Eight members of Egypt's Nubian minority group have been cleared of charges in relation to protests that took place in 2017 in the southern city of Aswan.
2 min read
07 April, 2019
Nubians have for decades demanded a return to their historic villages along the Nile [Getty]
An Egyptian court on Sunday cleared eight members of the indigenous Nubian minority of charges related to a protest staged nearly two years ago, a judicial official said.

The case involving 32 defendants dates back to September 2017, when dozens of Nubians held peaceful demonstrations in the southern city of Aswan demanding their right to return to ancestral lands.
Nubians are an ethnic group indigenous to northern Sudan and southern Egypt who trace their roots to an old civilization. They were evicted in the 1960s after their shoreline was flooded with water from Lake Nasser following the construction of the Aswan High Dam.

The eight acquitted on Sunday were cleared of charges including inciting protests, blocking roads and disrupting public order, the judicial official told AFP.

Twenty-four other Nubians received conditional fines of 30,000-50,000 Egyptian pounds ($1,733-$2,890) which would only be enforced if the defendants commit future crimes.

Nubians have been calling for decades for their right to return to their historic villages along the Nile.

The ethnic minority's incessant calls culminated in recognising their right of return to their original lands in Egypt’s 2014 constitution for the first time.

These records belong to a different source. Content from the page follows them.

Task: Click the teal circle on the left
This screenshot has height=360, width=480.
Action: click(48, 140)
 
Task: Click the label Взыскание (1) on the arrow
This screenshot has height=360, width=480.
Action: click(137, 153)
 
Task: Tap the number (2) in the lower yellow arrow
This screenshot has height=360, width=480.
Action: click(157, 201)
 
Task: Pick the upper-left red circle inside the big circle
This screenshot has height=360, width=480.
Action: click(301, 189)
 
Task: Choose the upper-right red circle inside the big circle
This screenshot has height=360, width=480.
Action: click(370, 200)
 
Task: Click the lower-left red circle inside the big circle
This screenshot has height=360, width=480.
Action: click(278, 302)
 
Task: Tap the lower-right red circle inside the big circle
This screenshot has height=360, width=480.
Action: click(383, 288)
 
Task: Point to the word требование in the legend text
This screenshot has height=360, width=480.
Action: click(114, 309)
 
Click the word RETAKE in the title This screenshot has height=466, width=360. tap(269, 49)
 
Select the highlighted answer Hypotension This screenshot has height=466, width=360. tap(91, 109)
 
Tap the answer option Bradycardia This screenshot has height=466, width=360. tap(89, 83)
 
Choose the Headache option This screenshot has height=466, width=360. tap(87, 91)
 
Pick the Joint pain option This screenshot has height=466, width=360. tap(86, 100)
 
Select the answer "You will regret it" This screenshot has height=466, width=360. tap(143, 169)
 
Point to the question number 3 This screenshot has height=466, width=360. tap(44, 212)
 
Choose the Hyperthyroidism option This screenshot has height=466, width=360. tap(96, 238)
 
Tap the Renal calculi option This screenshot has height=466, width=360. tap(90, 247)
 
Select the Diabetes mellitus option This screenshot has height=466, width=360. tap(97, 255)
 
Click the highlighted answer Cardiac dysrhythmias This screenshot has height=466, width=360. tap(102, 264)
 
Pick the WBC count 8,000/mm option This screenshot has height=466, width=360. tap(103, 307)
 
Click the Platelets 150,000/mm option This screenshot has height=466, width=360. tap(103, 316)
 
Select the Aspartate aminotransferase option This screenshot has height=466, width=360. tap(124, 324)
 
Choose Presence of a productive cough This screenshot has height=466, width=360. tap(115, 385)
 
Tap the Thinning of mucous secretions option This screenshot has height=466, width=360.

Egypt has effectively banned protests under a law passed following the 2013 overthrow of Mohamad Morsi, the country's first democratically-elected president.

General-turned-president Abdel Fattah al-Sisi, who led Morsi's ouster, came to power in 2014. He secured a second four-year term in March 2018 with over 97 percent of the vote.

Under his rule, Egyptian authorities have launched a broad crackdown on dissidents jailing Morsi’s Islamist supporters as well as liberal, secular activists and popular bloggers.